From URL to Insights: Inside Glimpse's Crawling Process
You enter a domain and click "Audit." Seconds later, you have a complete analysis with health score, categorized issues, and drill-down to affected pages. Here's what happens in between.
Phase 1: Domain Validation
First, we normalize your input:
yoursite.com → https://yoursite.com
http://yoursite.com → https://yoursite.com
www.yoursite.com → https://www.yoursite.com
yoursite.com/page → https://yoursite.com (domain extracted)
A quick HEAD request confirms the domain is reachable. No point crawling a site that's down.
Phase 2: Discovery
Before crawling pages, we need to know what exists.

§ Data records:
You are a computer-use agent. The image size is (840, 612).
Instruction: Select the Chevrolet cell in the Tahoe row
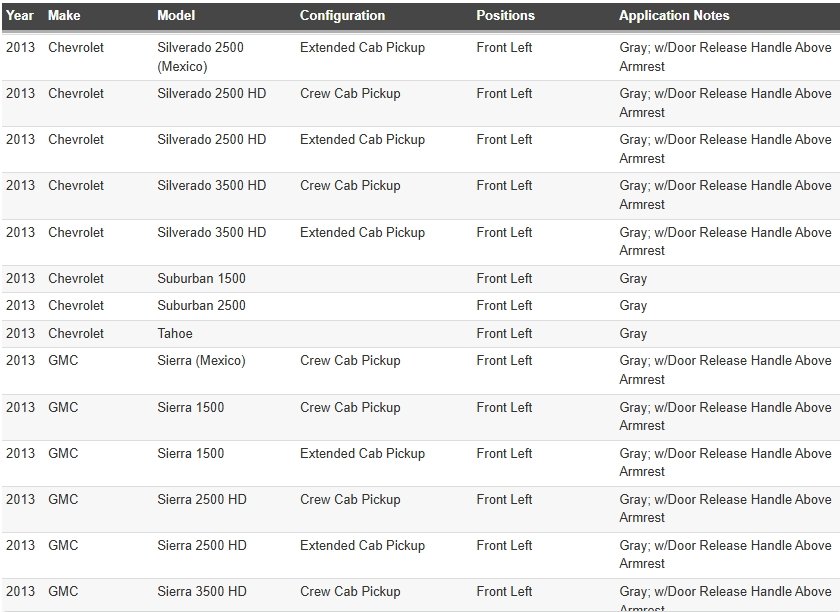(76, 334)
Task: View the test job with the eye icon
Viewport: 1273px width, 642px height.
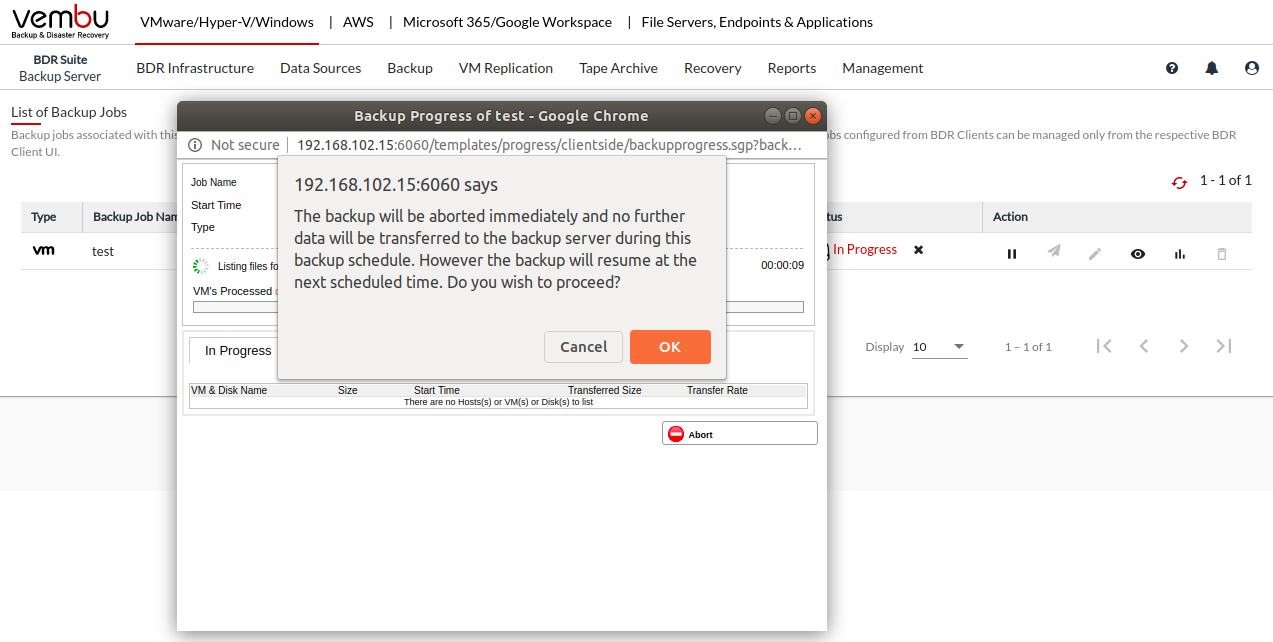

--

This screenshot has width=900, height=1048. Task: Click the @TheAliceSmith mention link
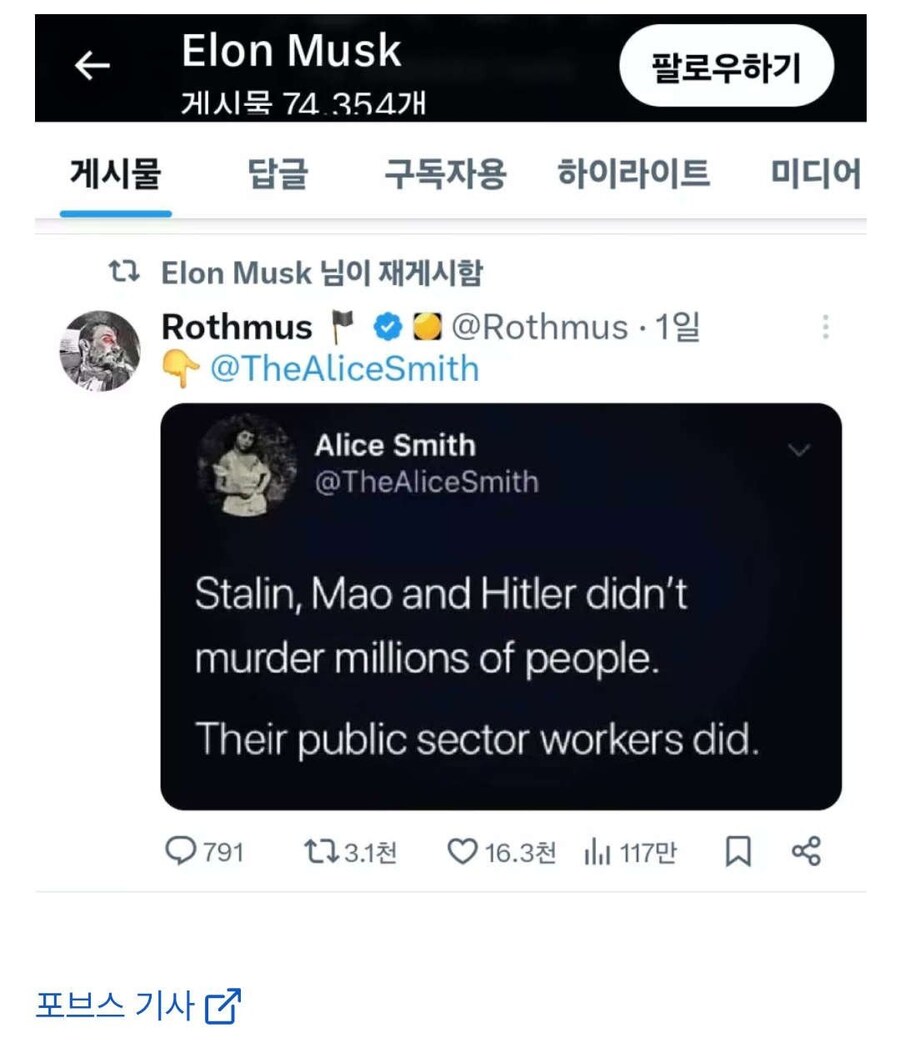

---

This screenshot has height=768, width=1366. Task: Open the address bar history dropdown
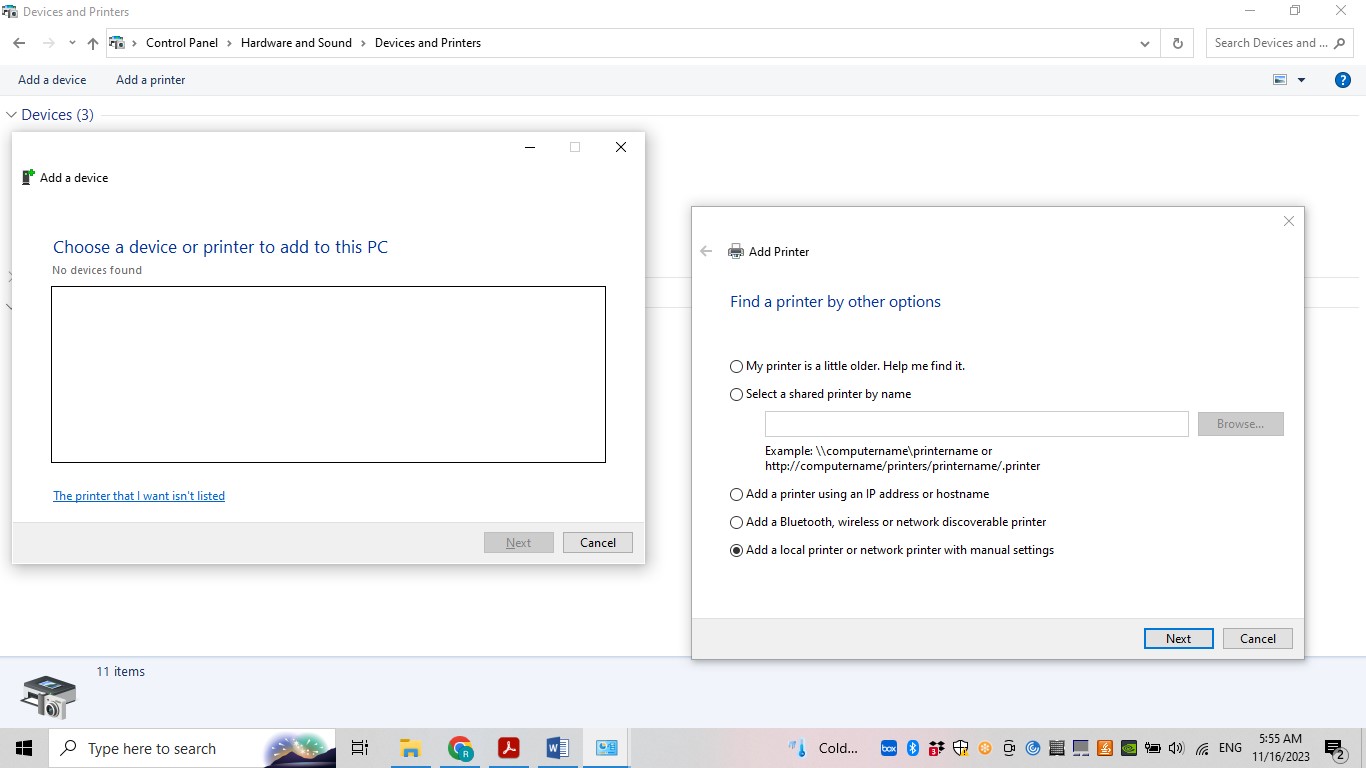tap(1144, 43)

§ Stated exercise 1: Reproduce the stretch of the Glimpse crawling article from "From URL to" through "https://yoursite.com (domain extracted)".
§ Stated exercise 2: Pick up the article on Glimpse's crawling process after its final sentence and keep writing it.

§ Expected answer 1:
From URL to Insights: Inside Glimpse's Crawling Process
You enter a domain and click "Audit." Seconds later, you have a complete analysis with health score, categorized issues, and drill-down to affected pages. Here's what happens in between.
Phase 1: Domain Validation
First, we normalize your input:
yoursite.com → https://yoursite.com
http://yoursite.com → https://yoursite.com
www.yoursite.com → https://www.yoursite.com
yoursite.com/page → https://yoursite.com (domain extracted)

§ Expected answer 2:
robots.txt Fetch
GET https://yoursite.com/robots.txt
We parse:
- Sitemap directives: Lines like
Sitemap: https://yoursite.com/sitemap.xml - Disallow rules: Paths our crawler should respect
- Crawl-delay: Rate limiting hints
Sitemap Discovery
If robots.txt doesn't list sitemaps, we check common locations:
/sitemap.xml/sitemap_index.xml/sitemap/sitemap.xml
Sitemaps can be nested. A sitemap index points to other sitemaps:
<sitemapindex>
<sitemap>
<loc>https://yoursite.com/sitemap-posts.xml</loc>
</sitemap>
<sitemap>
<loc>https://yoursite.com/sitemap-pages.xml</loc>
</sitemap>
</sitemapindex>
We follow the entire tree, recursively fetching until we have every URL.
URL Filtering
Not every URL should be audited:
- Assets skipped:
.jpg,.png,.pdf,.css,.js - Non-HTML skipped: API endpoints, data files
- User patterns applied: Your ignore patterns like
/admin/*
The result: a clean list of HTML pages to crawl.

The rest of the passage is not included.